__List of tasks__:
1. Please return the passage of the TAS-102 trial announcement from "Taiho Oncology, Inc., a" up to and including "in Barcelona, Spain.", copied exactly.
2. In the TAS-102 trial announcement, at what event were the TAS-102 data presented?
3. Decide whether each statement agrees with the TAS-102 trial announcement, answering yes or no and quoting the deciding words: (a) TAS-102 reduced the risk of mortality by 32% compared with placebo. (b) Patients given placebo had a disease control rate of 44.0%. (c) Taiho Oncology, Inc. is a subsidiary of Taiho Pharmaceutical Co., Ltd.

Taiho Oncology, Inc. announces results from TAS-102 global Phase III RECOURSE trial in refractory metastatic colorectal cancer

Posted: 30 June 2014 | Taiho Oncology | No comments yet

Taiho Oncology, Inc. announced detailed findings from its global Phase III RECOURSE trial of TAS-102 (nonproprietary names: trifluridine and tipiracil hydrochloride), an oral combination anticancer drug…

Taiho Oncology, Inc., a subsidiary of Taiho Pharmaceutical Co., Ltd. (Japan), announced today detailed findings from its global Phase III RECOURSE trial of TAS-102 (nonproprietary names: trifluridine and tipiracil hydrochloride), an oral combination anticancer drug. TAS-102 achieved statistically significant improvements in overall survival (OS) and progression-free survival (PFS) in patients with refractory metastatic colorectal cancer (mCRC) whose disease had progressed after or who were intolerant to standard therapies. TAS-102 demonstrated a safety profile consistent with that observed in earlier clinical trials. The TAS-102 data were presented today during an oral presentation at the European Society for Medical Oncology (ESMO) 16th World Congress on Gastrointestinal Cancer in Barcelona, Spain.

The TAS-102 RECOURSE trial met the primary efficacy endpoint of statistically significant improvement in overall survival versus placebo (HR = 0.68, p < 0.0001). TAS-102 reduced the risk of mortality by 32% when compared to placebo. Median overall survival was 7.1 months (95% CI: 6.5-7.8) and 5.3 months (95% CI: 4.6-6.0) for TAS-102 and placebo, respectively, and was improved in favor of TAS-102 by 1.8 months. There was also a statistically significant 52% decrease in the risk of disease progression between the two arms (HR = 0.48, p < 0.0001). In addition, the disease control rate of patients treated with TAS-102 was 44.0% versus 16.3% for patients treated with placebo (p < 0.0001). These results were consistent across study regions.

“The results of the RECOURSE study demonstrate a clinically relevant improvement in the overall survival of patients treated with TAS-102 who have metastatic colorectal cancer that has progressed after treatment with standard therapies,” said Professor Eric Van Cutsem, MD, PhD, (head Digestive Oncology), University Hospitals Leuven, Belgium.

__Data excerpt__:
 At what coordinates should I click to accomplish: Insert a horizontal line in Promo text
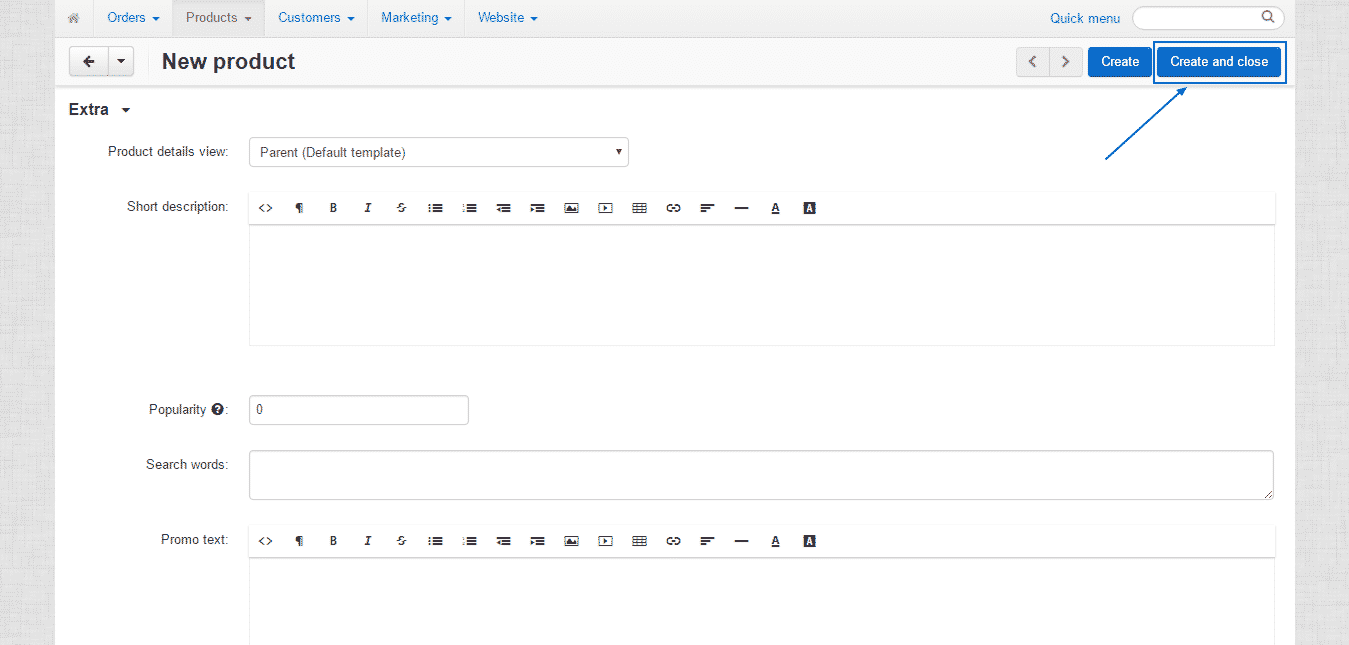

__Answers for each item__:
1.
Taiho Oncology, Inc., a subsidiary of Taiho Pharmaceutical Co., Ltd. (Japan), announced today detailed findings from its global Phase III RECOURSE trial of TAS-102 (nonproprietary names: trifluridine and tipiracil hydrochloride), an oral combination anticancer drug. TAS-102 achieved statistically significant improvements in overall survival (OS) and progression-free survival (PFS) in patients with refractory metastatic colorectal cancer (mCRC) whose disease had progressed after or who were intolerant to standard therapies. TAS-102 demonstrated a safety profile consistent with that observed in earlier clinical trials. The TAS-102 data were presented today during an oral presentation at the European Society for Medical Oncology (ESMO) 16th World Congress on Gastrointestinal Cancer in Barcelona, Spain.

2. At the European Society for Medical Oncology (ESMO) 16th World Congress on Gastrointestinal Cancer in Barcelona, Spain.

3.
(a) Yes: "TAS-102 reduced the risk of mortality by 32% when compared to placebo."
(b) No: "the disease control rate of patients treated with TAS-102 was 44.0% versus 16.3% for patients treated with placebo"
(c) Yes: "Taiho Oncology, Inc., a subsidiary of Taiho Pharmaceutical Co., Ltd. (Japan)"